女性ホルモンの増減がイライラ・不調を引き起こす

 PMS(月経前症候群)とは「Premenstrual Syndrome」の略で、生理が始まる10日前くらいから始まる身体的、精神的な不調を指します。体のだるさ、むくみ、胸の張り、肌荒れ、下痢などの体の不調や、イライラする、気持ちが落ち込むなどの心の不調です。生理が近づくと体が重くなったり、ニキビが増えたりという目に見える症状が現れる人もいれば、いつもより家族にきつくあたってしまうなど、なんとなく気持ちの乱れを感じている人もいるでしょう。

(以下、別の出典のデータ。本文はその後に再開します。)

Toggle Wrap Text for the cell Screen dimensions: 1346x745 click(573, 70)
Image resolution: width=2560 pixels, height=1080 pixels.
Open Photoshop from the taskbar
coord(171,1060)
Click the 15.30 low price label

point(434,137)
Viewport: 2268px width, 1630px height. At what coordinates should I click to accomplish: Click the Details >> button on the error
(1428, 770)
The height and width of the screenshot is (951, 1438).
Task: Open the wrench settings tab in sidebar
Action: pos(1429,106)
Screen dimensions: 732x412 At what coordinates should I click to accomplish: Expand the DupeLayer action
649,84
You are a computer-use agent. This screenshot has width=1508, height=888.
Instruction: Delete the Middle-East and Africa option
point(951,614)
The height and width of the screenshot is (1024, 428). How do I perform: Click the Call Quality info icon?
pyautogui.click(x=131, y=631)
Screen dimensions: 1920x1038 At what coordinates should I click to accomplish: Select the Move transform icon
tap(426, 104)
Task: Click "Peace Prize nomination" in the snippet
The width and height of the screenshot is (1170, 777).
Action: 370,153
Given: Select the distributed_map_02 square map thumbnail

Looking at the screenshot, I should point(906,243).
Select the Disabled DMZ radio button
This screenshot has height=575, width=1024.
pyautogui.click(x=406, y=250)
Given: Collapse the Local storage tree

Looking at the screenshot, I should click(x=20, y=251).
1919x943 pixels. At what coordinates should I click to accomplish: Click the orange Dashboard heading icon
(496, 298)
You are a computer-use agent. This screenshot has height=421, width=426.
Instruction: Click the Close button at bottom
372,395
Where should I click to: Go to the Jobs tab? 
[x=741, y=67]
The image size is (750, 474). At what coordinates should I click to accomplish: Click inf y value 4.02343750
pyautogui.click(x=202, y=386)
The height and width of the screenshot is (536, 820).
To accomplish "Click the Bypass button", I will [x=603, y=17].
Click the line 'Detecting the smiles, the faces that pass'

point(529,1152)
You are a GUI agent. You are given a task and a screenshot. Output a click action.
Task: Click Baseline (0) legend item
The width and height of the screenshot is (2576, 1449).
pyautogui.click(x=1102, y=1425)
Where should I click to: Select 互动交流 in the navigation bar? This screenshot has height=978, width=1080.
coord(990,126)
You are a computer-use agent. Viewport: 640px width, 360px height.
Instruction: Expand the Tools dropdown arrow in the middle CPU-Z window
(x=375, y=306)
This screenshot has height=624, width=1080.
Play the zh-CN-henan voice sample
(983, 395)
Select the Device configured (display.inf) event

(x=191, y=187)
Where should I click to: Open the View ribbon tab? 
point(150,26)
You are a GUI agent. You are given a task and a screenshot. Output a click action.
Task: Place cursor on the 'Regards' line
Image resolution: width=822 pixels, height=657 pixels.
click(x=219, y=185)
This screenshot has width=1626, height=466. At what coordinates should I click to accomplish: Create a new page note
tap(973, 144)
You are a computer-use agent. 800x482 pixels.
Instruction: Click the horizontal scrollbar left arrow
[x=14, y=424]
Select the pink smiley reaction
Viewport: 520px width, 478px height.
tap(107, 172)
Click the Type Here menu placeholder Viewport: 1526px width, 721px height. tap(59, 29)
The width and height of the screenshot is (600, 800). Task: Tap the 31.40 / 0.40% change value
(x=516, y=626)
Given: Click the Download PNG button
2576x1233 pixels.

 「PMSの原因は、女性の体の周期によるホルモンの増減だと言われています」と話すのは、産婦人科医の遠見才希子さん。「月経周期の中で女性の体内のホルモン量は変化します。卵巣から分泌されるエストロゲン(卵胞ホルモン)の量が増えると、脳から卵巣にLHサージという『排卵の指令』が出されます。排卵が起こると、エストロゲンとプロゲステロン(黄体ホルモン)の値が上がり、子宮内膜がフカフカに厚くなり、受精卵を迎える状態になります」

 エストロゲンとプロゲステロンが子宮内膜を厚い状態に保ちますが、妊娠をしないとエストロゲンとプロゲステロンの値が下がり、子宮内膜が剥がれて、生理が起こります。

 「PMSの原因は諸説ありますが、いろいろなことが複合的に重なって起こり、⽣理前にプロゲステロン値が上昇したり急激に低下することが誘因の一つと⾔われています。エストロゲンとプロゲステロンの値が下がって生理が始まると、PMSの症状は良くなるという仕組みです」。つまり、下図のプロゲステロンが上がって下がるタイミング(4・5の⻩⾊い帯部分)でPMSが起こるのです。